Ask HN:Delete post - ElevenFour
Thanks everyone for the suggestions!
======
gatsby
I'm a YC founder from S15 and was working at another YC company as an employee
when we got the idea to apply to YC. Not exactly the same situation, but I've
been here, and several founders in our batch went through similar situations.
Feel free to email me if you want to discuss specifics - it will remain 100%
confidential.

1.) This is really tricky from your brief description. Hire a lawyer asap if
you're even remotely serious about leaving and doing your side hustle full
time. Not trying to discourage you, but there are going to be some IP issues
to sort through that shouldn't be ignored.

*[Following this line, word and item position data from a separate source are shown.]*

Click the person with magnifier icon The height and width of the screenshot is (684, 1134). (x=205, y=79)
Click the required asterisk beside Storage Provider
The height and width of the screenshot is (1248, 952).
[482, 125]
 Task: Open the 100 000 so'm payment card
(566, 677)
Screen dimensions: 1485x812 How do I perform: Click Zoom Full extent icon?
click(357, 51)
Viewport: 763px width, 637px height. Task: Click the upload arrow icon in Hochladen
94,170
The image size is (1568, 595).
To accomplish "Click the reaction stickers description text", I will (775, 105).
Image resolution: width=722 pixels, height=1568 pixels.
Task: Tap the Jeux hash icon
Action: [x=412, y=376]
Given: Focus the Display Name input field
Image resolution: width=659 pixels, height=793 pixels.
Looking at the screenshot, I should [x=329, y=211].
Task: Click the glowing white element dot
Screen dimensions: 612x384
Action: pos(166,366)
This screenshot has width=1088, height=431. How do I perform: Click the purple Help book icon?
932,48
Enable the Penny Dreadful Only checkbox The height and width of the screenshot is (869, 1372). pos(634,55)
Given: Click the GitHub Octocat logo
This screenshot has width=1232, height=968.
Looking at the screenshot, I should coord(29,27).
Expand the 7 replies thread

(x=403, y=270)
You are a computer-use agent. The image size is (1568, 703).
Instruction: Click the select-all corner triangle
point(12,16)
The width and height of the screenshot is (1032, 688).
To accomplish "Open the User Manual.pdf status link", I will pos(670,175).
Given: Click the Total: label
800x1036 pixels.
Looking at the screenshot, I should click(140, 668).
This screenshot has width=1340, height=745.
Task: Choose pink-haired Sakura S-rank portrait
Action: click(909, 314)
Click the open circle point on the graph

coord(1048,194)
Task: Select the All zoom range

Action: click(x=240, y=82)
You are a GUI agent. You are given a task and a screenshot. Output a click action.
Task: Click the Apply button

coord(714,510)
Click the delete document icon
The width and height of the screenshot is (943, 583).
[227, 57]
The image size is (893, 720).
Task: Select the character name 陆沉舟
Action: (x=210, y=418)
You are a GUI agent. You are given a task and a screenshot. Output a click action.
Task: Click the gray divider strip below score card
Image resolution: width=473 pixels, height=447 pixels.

2.) Ideally if you leave and apply to YC, you want to have your boss say
positive things about you. It's not just for YC: every single investor will
ask you about the jobs you've had before you started your company. If there
are any red flags that you or your company are going to get sued, they won't
invest. The best way to handle this is by ending on good terms (and ideally
getting some sort of IP release agreement with the help of a lawyer [but that
may not be feasible, given the new direction your current employer]).

------
gnicholas
Former lawyer here. You should read over your employment agreement and see how
broad the IP assignment clause is. Then you should probably talk to an
employment or IP lawyer about how to proceed. Hopefully you could stay with
the company and have them "acquire" the work you've done already in this new
industry.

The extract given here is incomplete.